**WHAT YOU SHOULD DO:**
Reproduce word for word every line from the one containing "Task: Open the Ansicht menu" to the final line of the data below; omit the pictures.

[Collected data entries]

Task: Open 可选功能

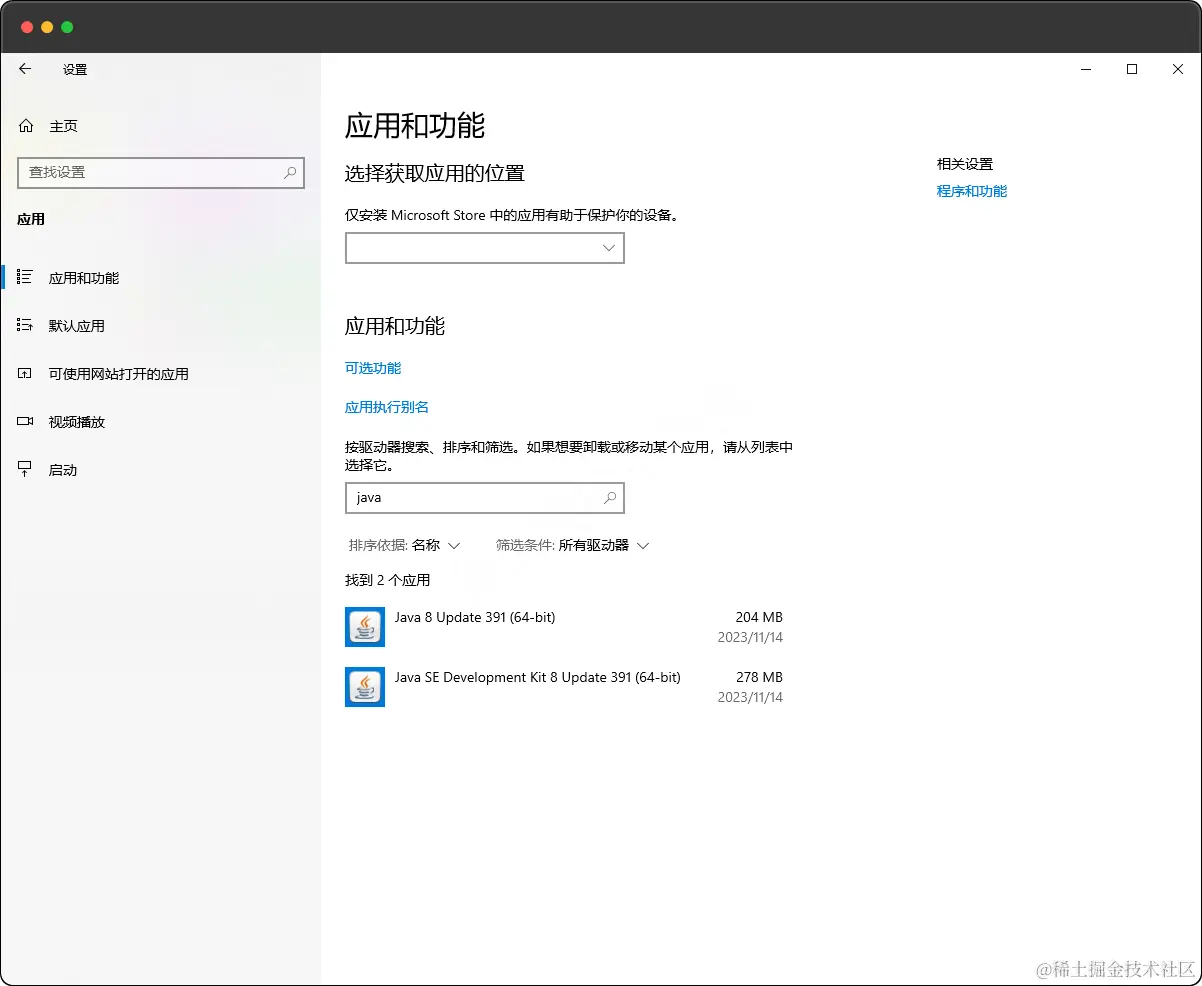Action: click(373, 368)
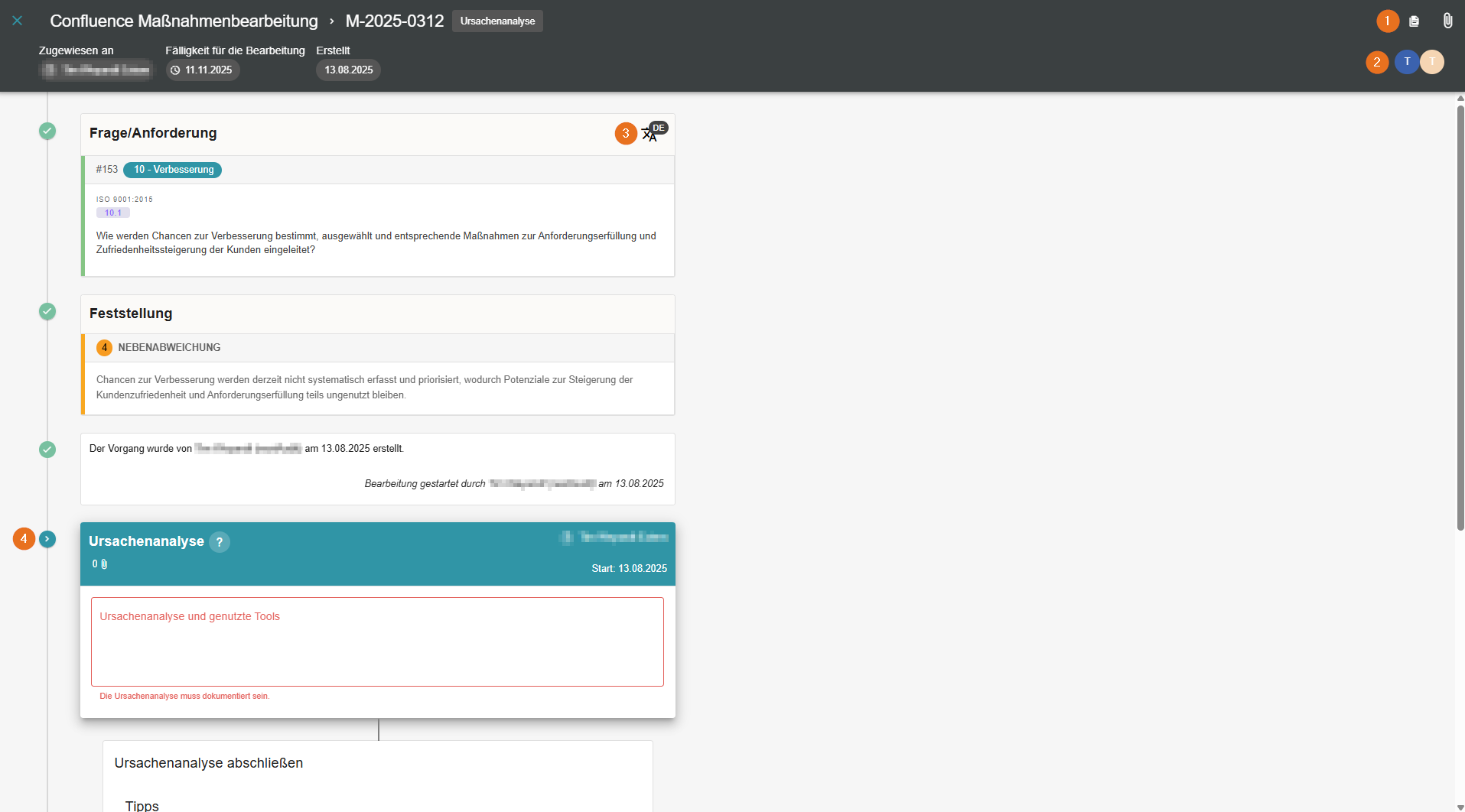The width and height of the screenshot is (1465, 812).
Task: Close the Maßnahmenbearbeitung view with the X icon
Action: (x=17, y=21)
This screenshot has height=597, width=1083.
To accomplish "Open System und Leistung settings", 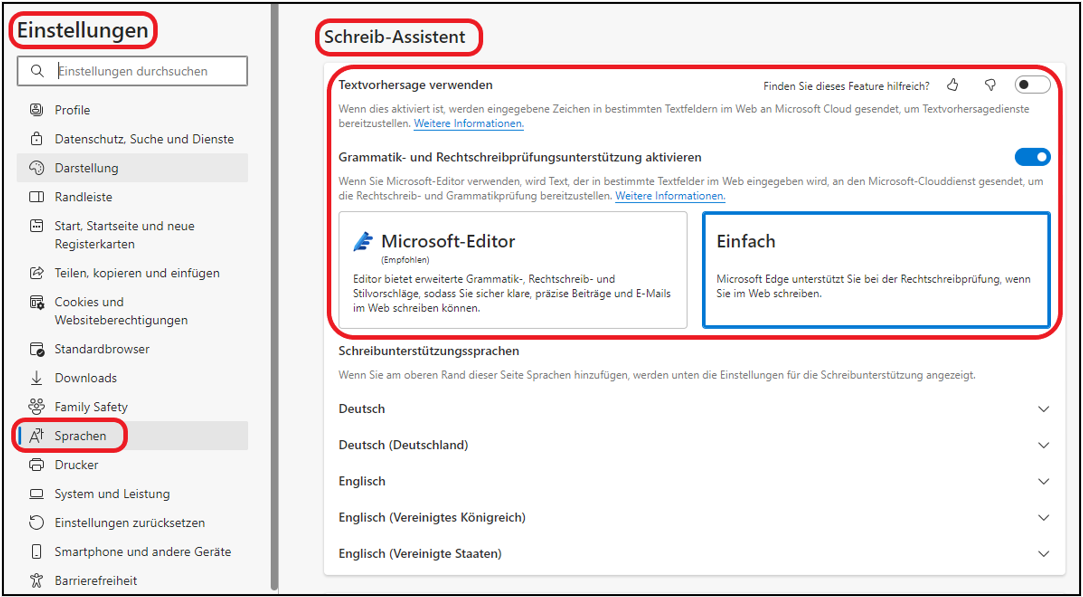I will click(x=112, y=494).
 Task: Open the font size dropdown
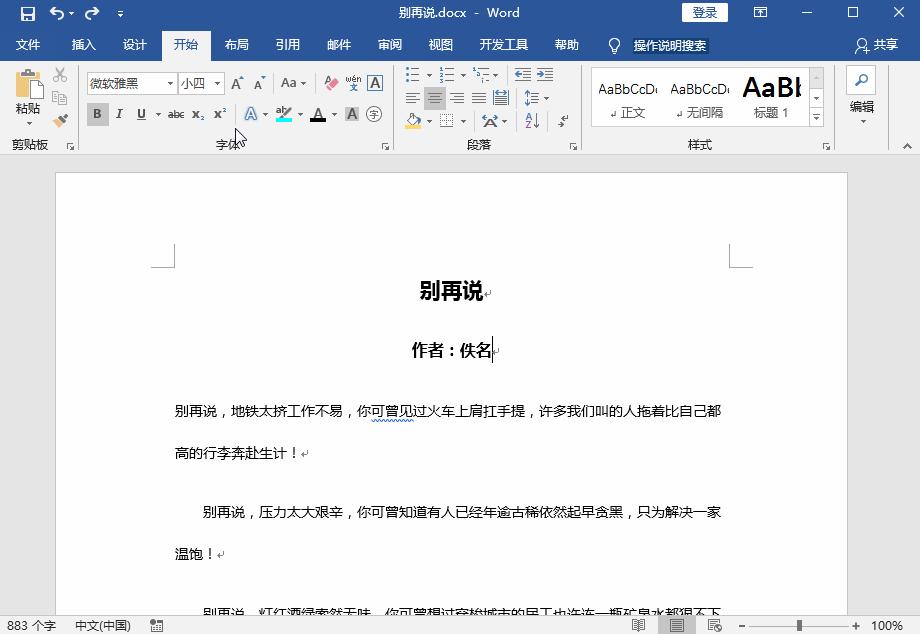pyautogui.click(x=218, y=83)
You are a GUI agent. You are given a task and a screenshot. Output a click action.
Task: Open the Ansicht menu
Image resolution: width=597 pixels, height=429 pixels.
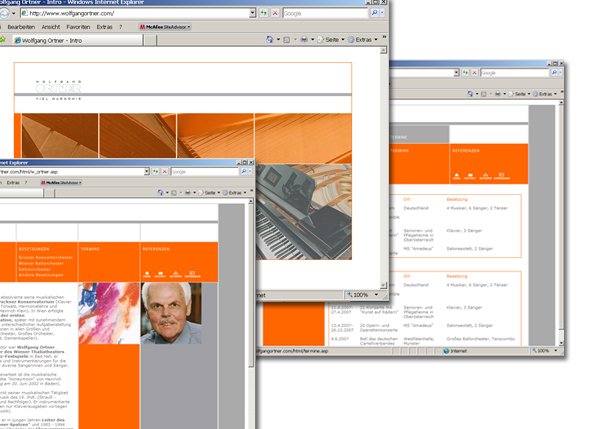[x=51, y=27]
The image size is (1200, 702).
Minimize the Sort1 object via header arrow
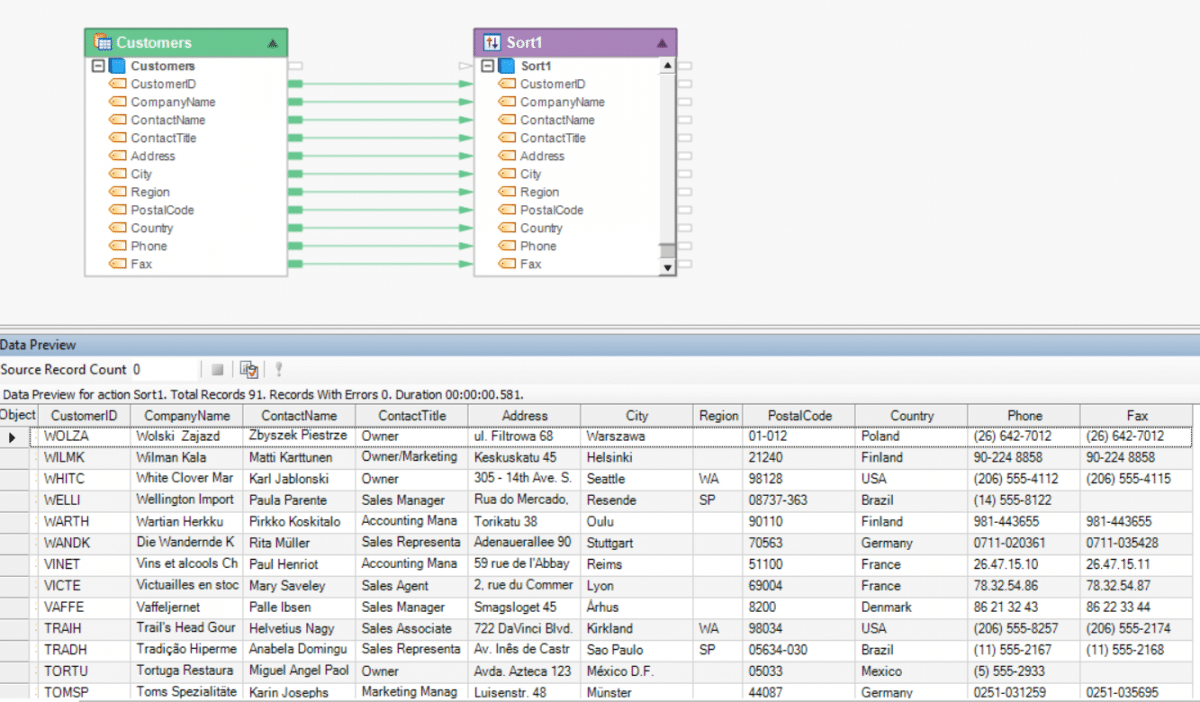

**WRITTEN SOLUTION:**
Task: Open the Ansicht menu
Image resolution: width=597 pixels, height=429 pixels.
[x=51, y=27]
The image size is (1200, 702).
Minimize the Sort1 object via header arrow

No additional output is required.